# RLC Circuit Question

• Apr 17th 2013, 05:19 AM
tammyl
RLC Circuit Question
I have the following question to work out:-

A defibrillator consists of a open circuit containing a capacitor of 40 $\mu$F and an inductor of 0.05H. A patient has a resistance of 60 $\Omega$ when the defibrillator is discharged through him. Find the current during discharge if the capacitor is charged initially to 5000V.

Solving the second order linear D.E. for RLC circuits from:

$L\frac{d^2Q}{dt^2} + R\frac{dQ}{dt} + \frac{1}{C}Q = E$

I got the following general solution for Q (where L = 0.05, R = 60, C = $40 x 10^{-6}$ and E = 5000) -

$Q(t) = c_{1} e^{-600t} cos 100 \sqrt{14}t + c_{2} e^{-600t} sin 100 \sqrt{14}t + 0.02$

I am confused as how to get $c_{1}$ and $c_{2}$. I used the intial conditions of t=0 and Q=0 to get $c_{1}$ = -0.02 but I am unsure as how to get $c_{2}$.

Also how do I get the current? Would it be also at t=0?

Any suggesstions would be greatly appreciated.
• Apr 17th 2013, 06:35 AM
russo
Re: RLC Circuit Question
First of all I would (just for convenience) rewrite Q(t) as $Q(t) = e^{-600t}\left[c_1 cos\left(100 \sqrt{14} \, t\right) +c_2 sin\left(100 \sqrt{14} \, t\right)\right]\, \, (1)$.
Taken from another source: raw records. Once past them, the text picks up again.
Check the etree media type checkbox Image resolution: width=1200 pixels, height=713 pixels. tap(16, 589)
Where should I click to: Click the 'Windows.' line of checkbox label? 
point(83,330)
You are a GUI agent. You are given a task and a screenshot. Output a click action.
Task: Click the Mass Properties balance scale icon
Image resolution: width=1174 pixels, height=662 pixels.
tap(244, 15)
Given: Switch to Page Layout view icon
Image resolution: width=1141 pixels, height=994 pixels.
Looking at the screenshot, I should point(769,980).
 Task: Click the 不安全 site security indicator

Secondly, $i(t) = \frac{dQ(t)}{dt}$ where i is current.

Also, have you assumed that Q(0) = 0?, because, as I understand, since $C = \frac{Q}{\Delta V}\, \, (2)$ and $\Delta V = 5000\, Volts$ and C is constant, there are charges involved from the beggining (the capacitor is storing that charge eventually).

The problem also states that the capacitor is discharging so the charges are moving (which means that $i(0) \neq 0$).
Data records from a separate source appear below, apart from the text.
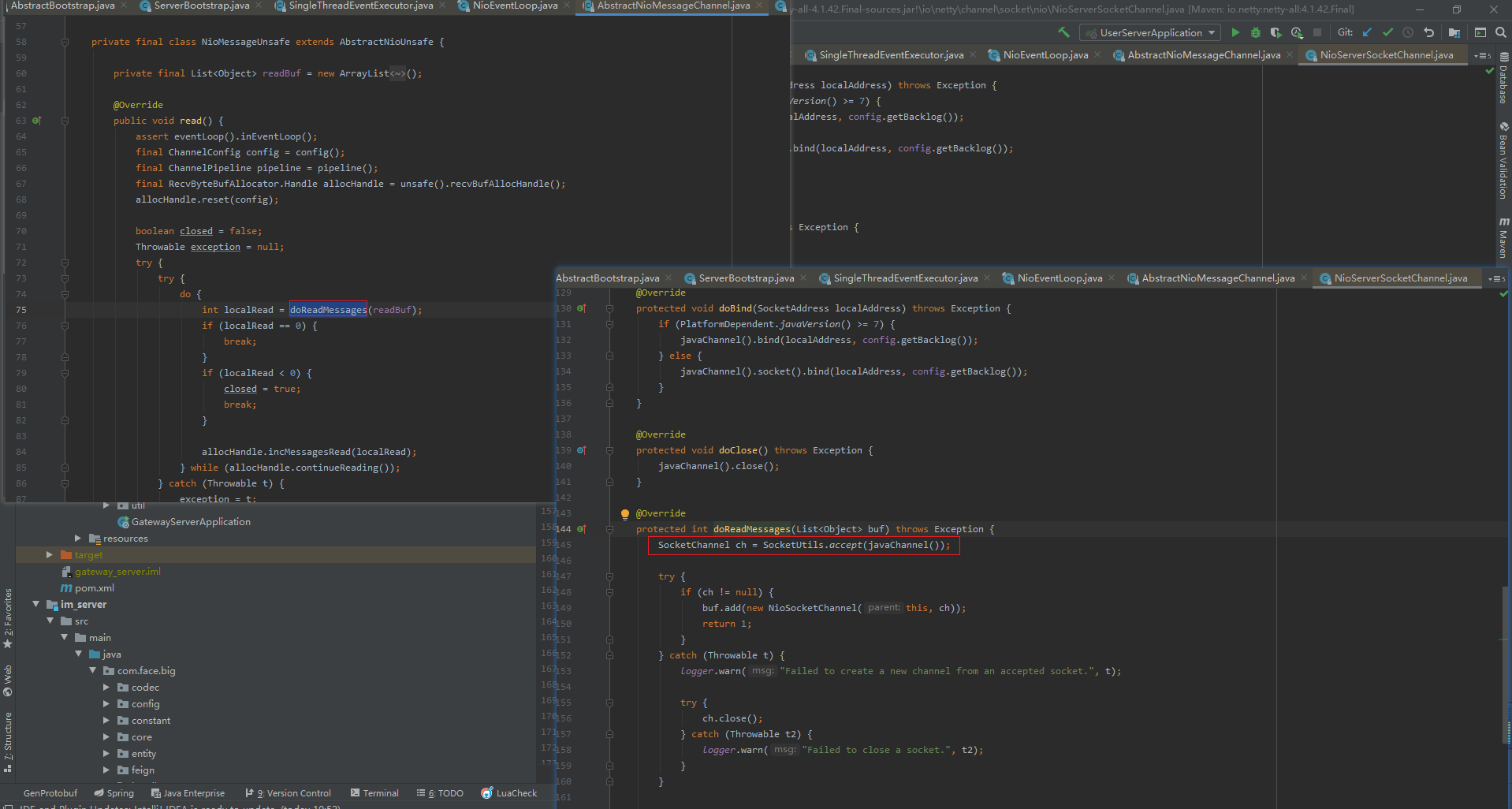
Task: Click the green Run button
Action: click(1235, 32)
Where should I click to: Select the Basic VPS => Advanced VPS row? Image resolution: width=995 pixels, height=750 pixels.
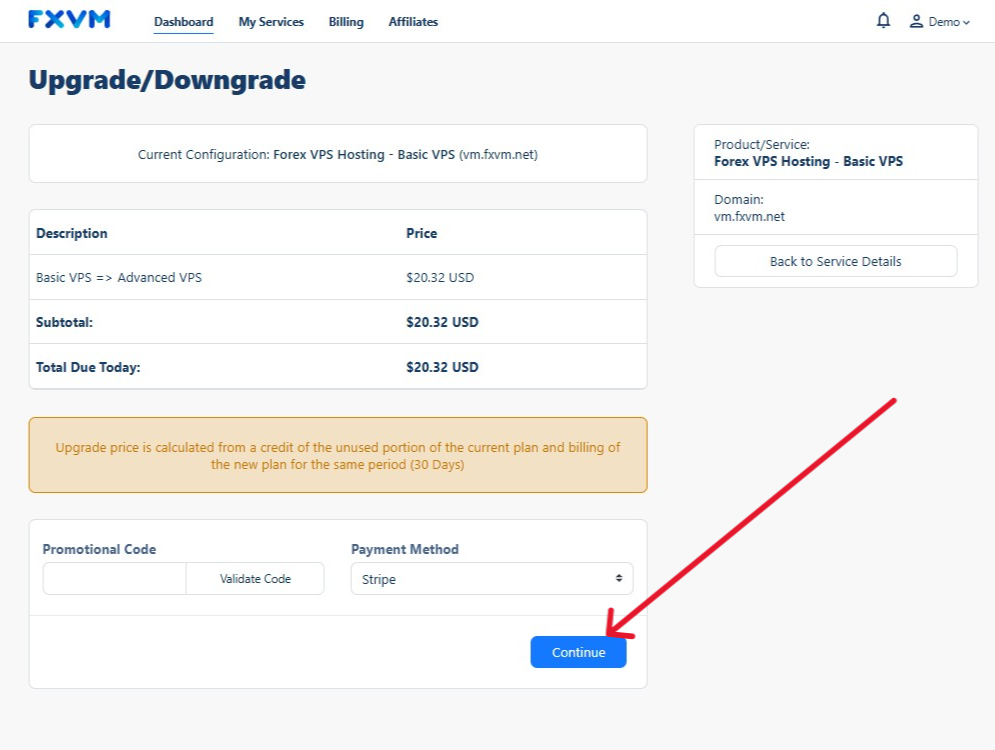click(x=119, y=277)
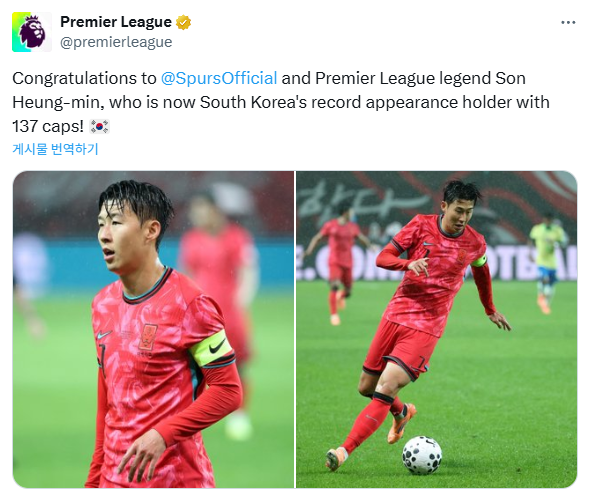The height and width of the screenshot is (502, 590).
Task: Click the gold verified badge
Action: 183,23
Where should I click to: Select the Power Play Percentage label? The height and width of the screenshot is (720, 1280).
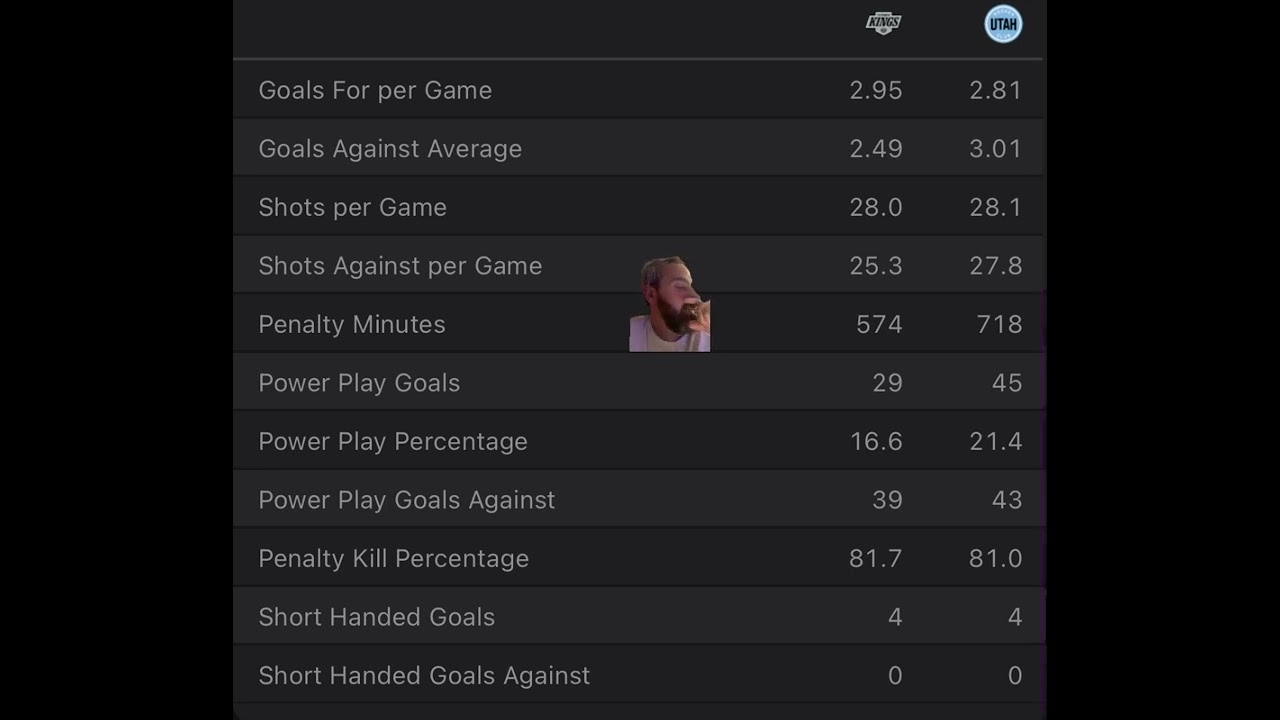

As for the constants, I would get Q from (2) and replace it in (1). There we have our first equation. For the second one I would replace (1) in the differential equation and that seems to be solvable.

Finally, the current will be a time function.

As an engineering student, I'd approach it that way. Hope it helps.